I want to design a program which reads an integer N, followed by a list of
N numbers. The program must print the first number, the last number, and
the length, of the longest consecutive run of increasing numbers. That is,
the program can help me say fascinating things like ``The temperature rose
steadily, from 28 to 103, for 19 consecutive days. That's still a record.''

To prepare for programming the above problem, think about it this way.
If I were watching the consecutive data go by on a television screen,
and recording information on a very small blackboard, what information
would I keep that would guarantee that I could answer the question the
program is designed to answer?

I must record the starting value, final value, and length of the longest
run I have seen so far, because the numbers I have not yet seen might
steadily decrease. That is not enough to record, though; if I am currently
in the middle of a run which will eventually be seen to be the longest so
far, I will need to know its starting value and how long it was, so I
need to keep the starting value and length so far; even if the number I
am currently looking at is smaller than the one before, it might be the
start of a long run. I also need to remember the last number of the 
current run, to see if the next number continues it.

_Drill_: Check that no more information is needed.

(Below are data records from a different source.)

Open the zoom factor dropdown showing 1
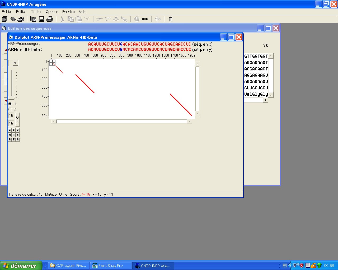The width and height of the screenshot is (338, 270). coord(15,63)
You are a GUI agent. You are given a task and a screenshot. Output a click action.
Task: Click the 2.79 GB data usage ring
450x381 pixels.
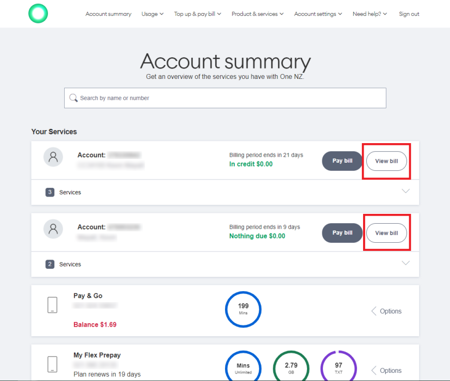click(291, 366)
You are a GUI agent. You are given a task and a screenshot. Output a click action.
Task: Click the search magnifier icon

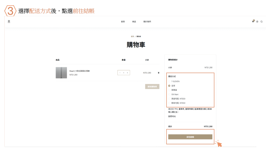click(261, 22)
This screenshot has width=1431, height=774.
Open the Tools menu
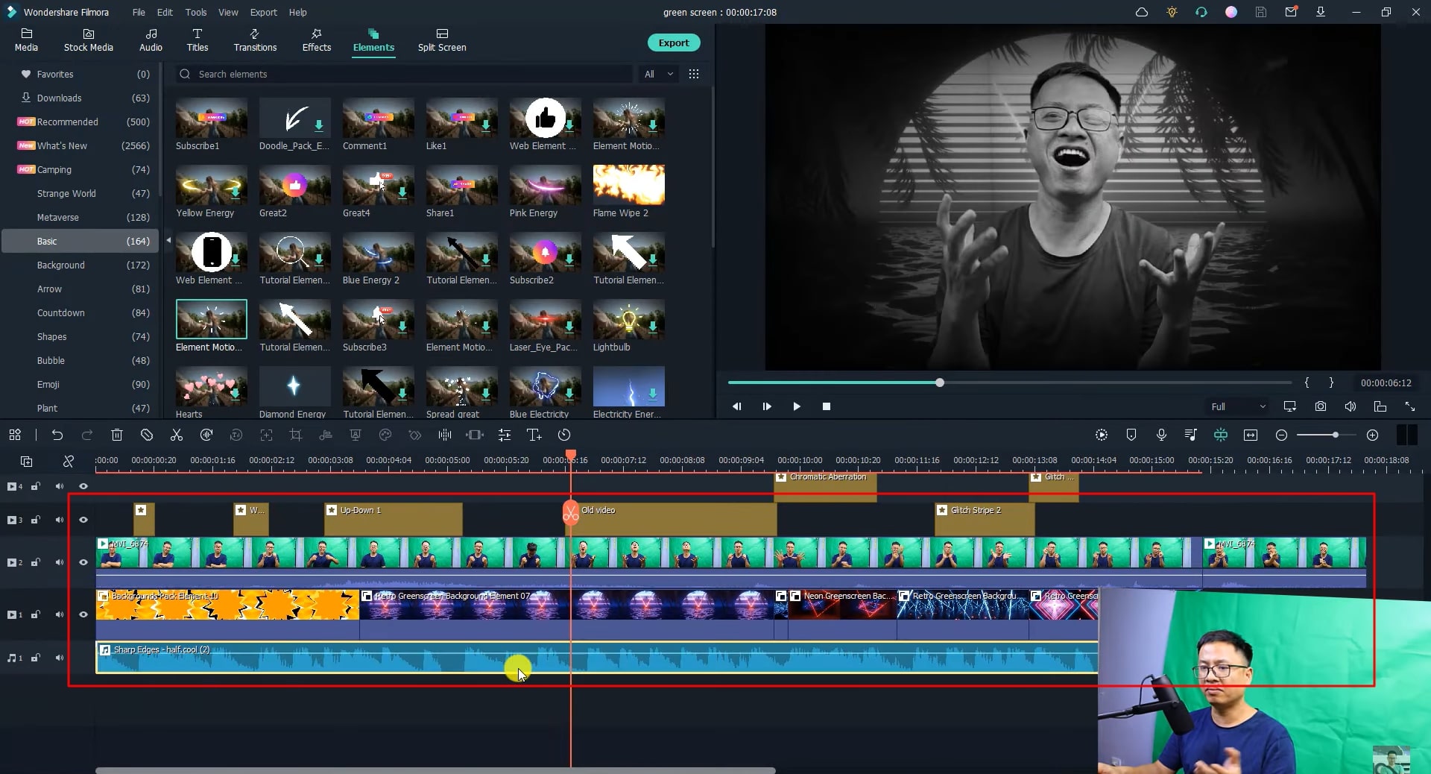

The main iteration is then:

FOR I:= 1 TO N DO
	BEGIN
	READ(NEWDAT);
	IF NEWDAT > LAST THEN
		BEGIN
		LAST:= NEWDAT;
		LENGTH:= LENGTH + 1
		END
	ELSE
		BEGIN
		FIRST:= NEWDAT;
		LAST:= NEWDAT
		LENGTH:= 1
		END;
	IF LENGTH > OLDLENGTH THEN
		OLDFIRST:= FIRST;
		OLDLENGTH:= LENGTH;
		OLDLAST:= LAST
	END.


After the first datum is read, we want to have FIRST, LAST, OLDFIRST and
OLDLAST equal to that datum, and LENGTH and OLDLENGTH equal to 1. 
The main iteration will do this if I initialize LAST to the largest 
possible number, and OLDLENGTH to 0.

The program then is

LAST:= MAXINT;
OLDLENGTH:= 0
(* Insert main iteration here *)
WRITE(OLDLENGTH, OLDFIRST, OLDLAST)

The variable OLDLENGTH in the program above is an example of what I call a
_ratchet_; it can only move one way because it is changed only to a value
known to be larger than its previous value. If initialized to a small
enough value, a ratchet keeps track of the largest value ever presented
to it. Often, as in the example, it is accompanied by other variables
that record information about the context in which the ratchet was last
changed.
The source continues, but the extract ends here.